(Fotografía de Toni Grimalt)
No tengo
remilgos ideológicos, soy de la cosa extrema de la izquierda más pacífica, sensata
y ácrata que se pueda esperar. Ni tampoco remilgos culinarios, como extremeño
de origen, curioso de cultura, merodeador de los mercados del mundo y de todas
sus periferias. Tampoco tengo remilgos literarios siempre que no me aburran
metafísicas, retóricas violetas o ajados soplagaitas. Pero no te digo nada de
esto por prudencia o distracción o porque estoy ocupado en otros territorios de
tu geografía política. Me gusta el sexo oral, de obra y de palabra, tal vez más
que el sexo con otras partes del físico y el psíquico. A los glotones nos pasa
que si no tocamos todo con la lengua, si no catamos el sabor del mundo con la
boca, el guiso se nos queda pobre, corto, soso, demasiado sublime.
Así que después
del postre preparo una comida de esas que hacen huir a las amantes o las
enamora para siempre con las malas artes hechiceras de los guisotes turbios y
caníbales. Bien limpitos y cocidos los callos y los morros con su punta de
chorizo, pimiento rojo, cebolla, puerro, zanahoria, comino y demás
colorines, separo el alma del cuerpo, las carnes de las verduras. Mezclo
callos y morros con los garbanzos (también medio cocidos en caldito de huesos
de rodilla, laurel, tomillo) y añado las verduras pasadas por el chino más un sofrito rojo de
tomates secos hidratados con amor y triturados, tomates frescos y rojos, ají y ajo. Dejo entonces
que el fuego entrelace un rato los sabores y bajo a comprar pan y vino para
este plato rotundo y consistente.
¿Te habrás
largado por el tufo?, ¿aguardarás a mesa puesta para lanzarme un insulto por mis gustos
orales y visceráneos?, ¿o serás de las que están en el secreto de que amar y
comer y hasta escribir requiere de extremismos y de pringues?
Subo en el pan
caliente, el vino fresco, el alma en vilo. El guiso estará ya en su punto, espeso,
picante, pringable, raro, delicioso; espero que contigo.
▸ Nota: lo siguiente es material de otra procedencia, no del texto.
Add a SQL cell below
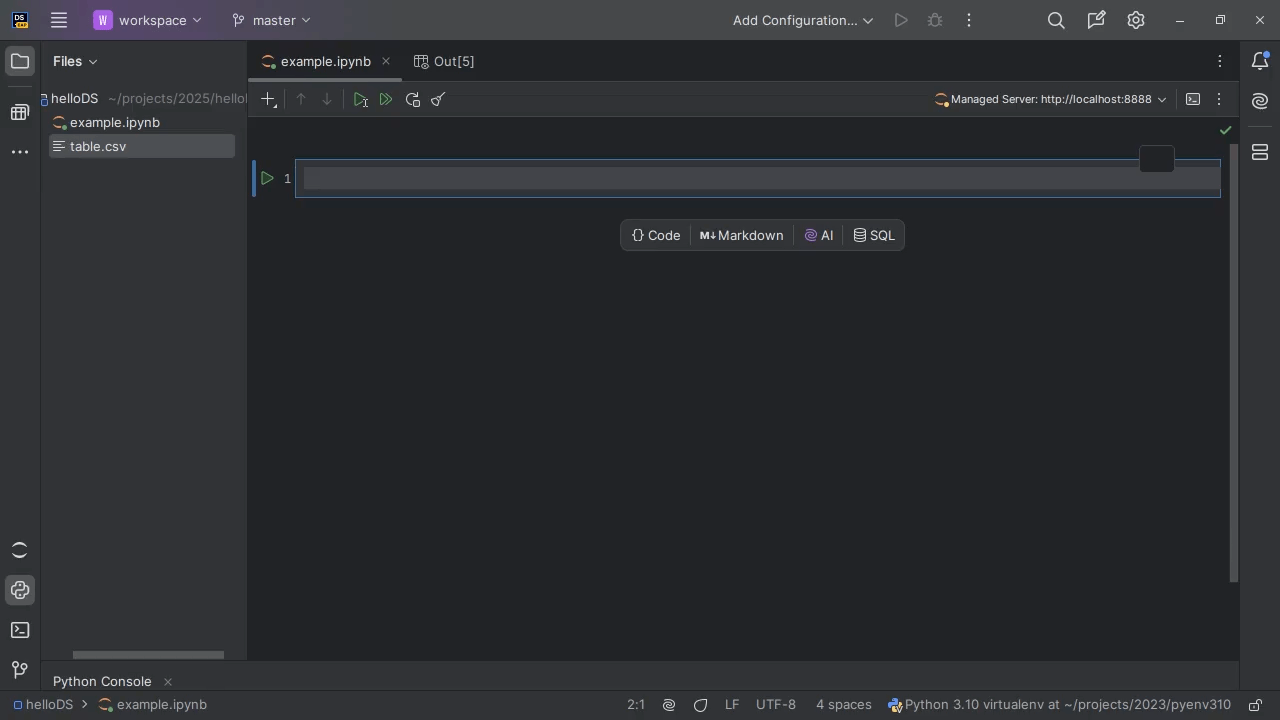This screenshot has height=720, width=1280. point(874,236)
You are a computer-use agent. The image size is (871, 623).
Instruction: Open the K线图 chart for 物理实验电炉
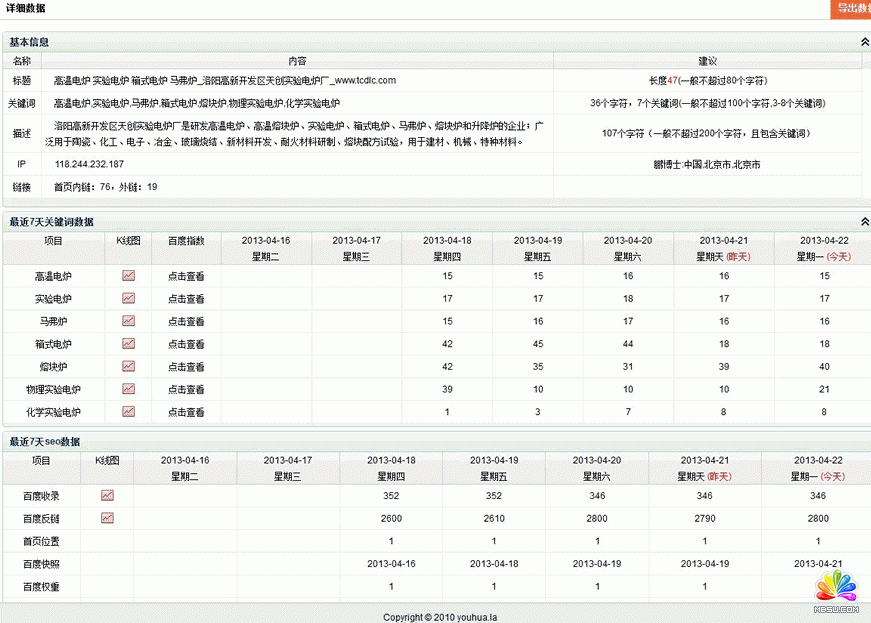pos(128,389)
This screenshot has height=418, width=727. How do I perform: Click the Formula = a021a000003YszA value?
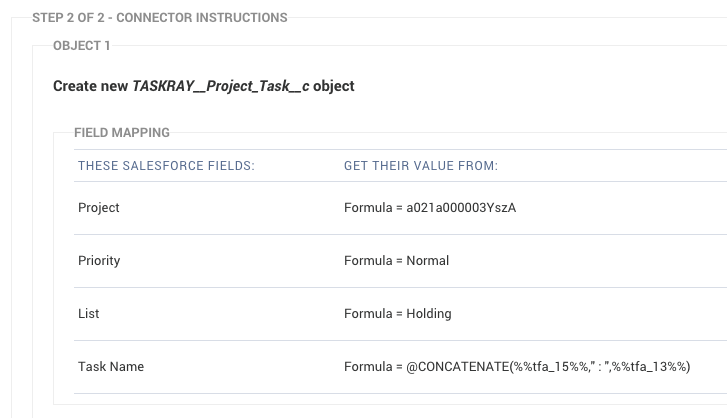430,208
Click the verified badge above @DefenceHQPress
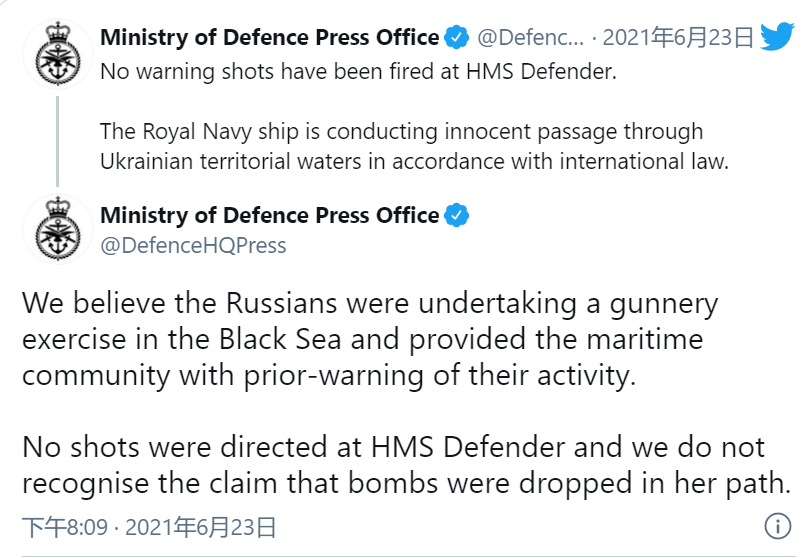 (456, 215)
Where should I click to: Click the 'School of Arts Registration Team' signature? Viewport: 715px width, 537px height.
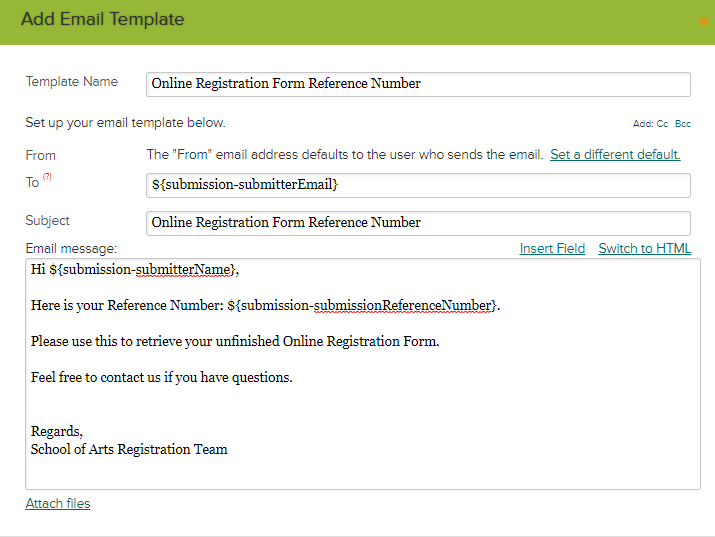tap(129, 449)
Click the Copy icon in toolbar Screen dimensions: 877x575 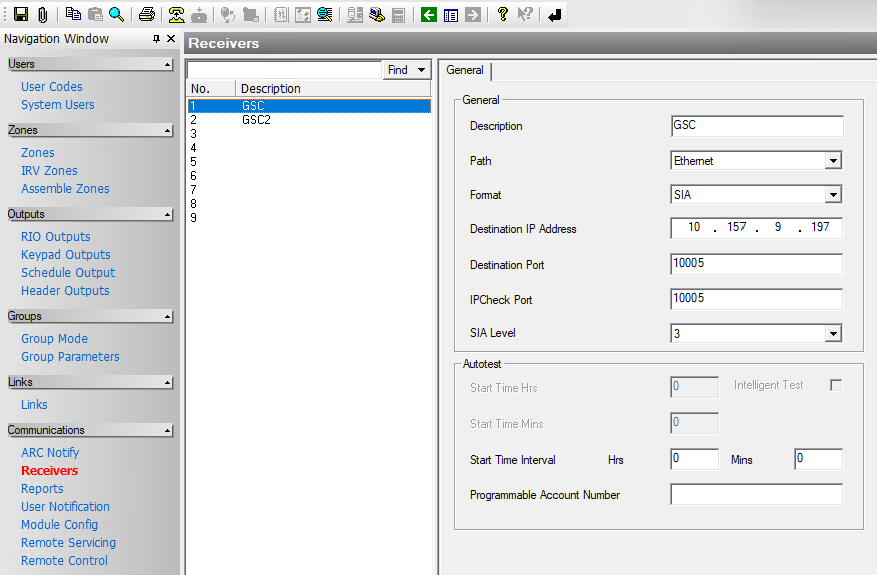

(Fotografía de Emily Burns)
Que rico, es como cuando mi madre los hacía y nos reuníamos en mi casa todo el tropel de mis primos a relamernos los dedos pringosos de mojar pan en la salsita del menudo. Y cuando les ponía manitas aquello era el delirio. Que tiempos aquellos, los dias de menudo eran una fiesta. Por entonces no sabíamos que era una pizza o una hamburguesa.
ResponderEliminarAsí es. No le puse manitas, aunque me encantan. El pringue siempre es lo mejor. Es un plato de crisis, o de lujo... según se mire. Gracias A.